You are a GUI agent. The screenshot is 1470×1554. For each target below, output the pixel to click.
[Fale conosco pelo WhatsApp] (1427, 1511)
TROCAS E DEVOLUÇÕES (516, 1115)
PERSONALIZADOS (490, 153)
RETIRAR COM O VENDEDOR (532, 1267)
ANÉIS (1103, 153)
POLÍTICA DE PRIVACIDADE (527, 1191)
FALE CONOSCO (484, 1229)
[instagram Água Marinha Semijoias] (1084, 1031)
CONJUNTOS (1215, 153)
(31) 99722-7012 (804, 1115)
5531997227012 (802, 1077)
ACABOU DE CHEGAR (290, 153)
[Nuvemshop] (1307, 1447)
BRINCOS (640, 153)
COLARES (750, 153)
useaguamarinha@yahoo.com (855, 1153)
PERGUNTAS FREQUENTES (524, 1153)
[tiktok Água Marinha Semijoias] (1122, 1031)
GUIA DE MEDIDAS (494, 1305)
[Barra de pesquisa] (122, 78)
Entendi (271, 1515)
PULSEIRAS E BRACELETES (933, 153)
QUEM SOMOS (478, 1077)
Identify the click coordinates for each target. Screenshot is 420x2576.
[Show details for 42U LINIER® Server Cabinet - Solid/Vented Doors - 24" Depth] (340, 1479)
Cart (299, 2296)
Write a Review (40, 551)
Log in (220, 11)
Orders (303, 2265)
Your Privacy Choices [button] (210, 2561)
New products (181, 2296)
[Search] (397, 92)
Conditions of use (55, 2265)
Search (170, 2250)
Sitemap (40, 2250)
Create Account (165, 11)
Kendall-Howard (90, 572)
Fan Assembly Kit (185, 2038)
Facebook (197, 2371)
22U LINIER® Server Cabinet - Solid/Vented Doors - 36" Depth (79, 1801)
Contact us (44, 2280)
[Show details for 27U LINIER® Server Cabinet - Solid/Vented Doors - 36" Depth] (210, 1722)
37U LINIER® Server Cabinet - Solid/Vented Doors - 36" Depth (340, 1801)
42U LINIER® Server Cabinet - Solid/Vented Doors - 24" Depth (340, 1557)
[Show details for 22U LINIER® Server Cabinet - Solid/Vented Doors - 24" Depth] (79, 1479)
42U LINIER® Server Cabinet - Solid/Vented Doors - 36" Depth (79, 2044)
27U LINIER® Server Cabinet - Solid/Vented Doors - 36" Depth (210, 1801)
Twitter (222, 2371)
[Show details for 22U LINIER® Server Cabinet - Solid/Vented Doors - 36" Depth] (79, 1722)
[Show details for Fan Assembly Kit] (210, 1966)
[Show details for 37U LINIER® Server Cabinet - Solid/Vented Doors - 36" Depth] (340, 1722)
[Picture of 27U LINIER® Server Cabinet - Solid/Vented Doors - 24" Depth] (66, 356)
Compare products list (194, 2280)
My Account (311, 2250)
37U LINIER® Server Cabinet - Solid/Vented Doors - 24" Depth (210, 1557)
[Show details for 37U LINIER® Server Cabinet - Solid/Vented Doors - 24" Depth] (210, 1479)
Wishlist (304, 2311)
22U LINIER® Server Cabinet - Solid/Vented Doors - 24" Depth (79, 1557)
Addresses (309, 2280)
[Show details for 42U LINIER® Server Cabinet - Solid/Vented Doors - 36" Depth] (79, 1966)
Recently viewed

::::::::

Everything from the first line above up to and including the line that contains "QUEM SOMOS (478, 1077)" should be printed exactly; please print only that.

You are a GUI agent. The screenshot is 1470×1554. For each target below, output the pixel to click.
[Fale conosco pelo WhatsApp] (1427, 1511)
TROCAS E DEVOLUÇÕES (516, 1115)
PERSONALIZADOS (490, 153)
RETIRAR COM O VENDEDOR (532, 1267)
ANÉIS (1103, 153)
POLÍTICA DE PRIVACIDADE (527, 1191)
FALE CONOSCO (484, 1229)
[instagram Água Marinha Semijoias] (1084, 1031)
CONJUNTOS (1215, 153)
(31) 99722-7012 (804, 1115)
5531997227012 (802, 1077)
ACABOU DE CHEGAR (290, 153)
[Nuvemshop] (1307, 1447)
BRINCOS (640, 153)
COLARES (750, 153)
useaguamarinha@yahoo.com (855, 1153)
PERGUNTAS FREQUENTES (524, 1153)
[tiktok Água Marinha Semijoias] (1122, 1031)
GUIA DE MEDIDAS (494, 1305)
[Barra de pesquisa] (122, 78)
Entendi (271, 1515)
PULSEIRAS E BRACELETES (933, 153)
QUEM SOMOS (478, 1077)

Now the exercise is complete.